> _Task to carry out_:
Retype the rows below exactly as they appear, covering every one of them.

> _Supplied entries_:

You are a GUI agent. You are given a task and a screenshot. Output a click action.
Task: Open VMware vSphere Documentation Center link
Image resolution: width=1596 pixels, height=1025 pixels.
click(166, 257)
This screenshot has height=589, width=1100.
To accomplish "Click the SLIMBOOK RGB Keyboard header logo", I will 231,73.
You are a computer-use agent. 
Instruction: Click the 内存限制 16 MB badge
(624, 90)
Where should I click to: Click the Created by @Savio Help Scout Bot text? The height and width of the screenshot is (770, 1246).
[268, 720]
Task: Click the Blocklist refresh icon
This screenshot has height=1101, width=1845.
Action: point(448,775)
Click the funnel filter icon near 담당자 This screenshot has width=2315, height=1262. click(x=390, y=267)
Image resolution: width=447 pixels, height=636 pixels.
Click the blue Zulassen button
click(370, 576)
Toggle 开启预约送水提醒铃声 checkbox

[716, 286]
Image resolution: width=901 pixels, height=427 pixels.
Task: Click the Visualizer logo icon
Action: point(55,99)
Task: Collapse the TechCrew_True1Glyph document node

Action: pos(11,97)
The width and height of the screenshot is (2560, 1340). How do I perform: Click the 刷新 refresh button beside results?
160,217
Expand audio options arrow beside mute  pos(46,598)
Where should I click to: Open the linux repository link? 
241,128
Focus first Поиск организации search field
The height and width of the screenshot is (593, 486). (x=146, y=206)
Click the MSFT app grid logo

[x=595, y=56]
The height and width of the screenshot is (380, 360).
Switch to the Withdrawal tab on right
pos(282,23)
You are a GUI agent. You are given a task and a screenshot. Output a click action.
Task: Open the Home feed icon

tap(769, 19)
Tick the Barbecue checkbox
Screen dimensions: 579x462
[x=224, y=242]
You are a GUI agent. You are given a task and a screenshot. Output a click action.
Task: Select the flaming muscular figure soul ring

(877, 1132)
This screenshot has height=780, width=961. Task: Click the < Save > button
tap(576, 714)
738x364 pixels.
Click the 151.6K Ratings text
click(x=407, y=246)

> _Written response_:
You are a GUI agent. You are given a task and a screenshot. Output a click action.
Task: Open VMware vSphere Documentation Center link
Image resolution: width=1596 pixels, height=1025 pixels.
click(166, 257)
This screenshot has height=589, width=1100.
To accomplish "Click the SLIMBOOK RGB Keyboard header logo", I will 231,73.
You are a computer-use agent. 
Instruction: Click the 内存限制 16 MB badge
(624, 90)
Where should I click to: Click the Created by @Savio Help Scout Bot text? The height and width of the screenshot is (770, 1246).
[268, 720]
Task: Click the Blocklist refresh icon
This screenshot has height=1101, width=1845.
Action: point(448,775)
Click the funnel filter icon near 담당자 This screenshot has width=2315, height=1262. click(x=390, y=267)
Image resolution: width=447 pixels, height=636 pixels.
Click the blue Zulassen button
click(370, 576)
Toggle 开启预约送水提醒铃声 checkbox

[716, 286]
Image resolution: width=901 pixels, height=427 pixels.
Task: Click the Visualizer logo icon
Action: point(55,99)
Task: Collapse the TechCrew_True1Glyph document node

Action: pos(11,97)
The width and height of the screenshot is (2560, 1340). How do I perform: Click the 刷新 refresh button beside results?
160,217
Expand audio options arrow beside mute  pos(46,598)
Where should I click to: Open the linux repository link? 
241,128
Focus first Поиск организации search field
The height and width of the screenshot is (593, 486). (x=146, y=206)
Click the MSFT app grid logo

[x=595, y=56]
The height and width of the screenshot is (380, 360).
Switch to the Withdrawal tab on right
pos(282,23)
You are a GUI agent. You are given a task and a screenshot. Output a click action.
Task: Open the Home feed icon

tap(769, 19)
Tick the Barbecue checkbox
Screen dimensions: 579x462
[x=224, y=242]
You are a GUI agent. You are given a task and a screenshot. Output a click action.
Task: Select the flaming muscular figure soul ring

(877, 1132)
This screenshot has height=780, width=961. Task: Click the < Save > button
tap(576, 714)
738x364 pixels.
Click the 151.6K Ratings text
click(x=407, y=246)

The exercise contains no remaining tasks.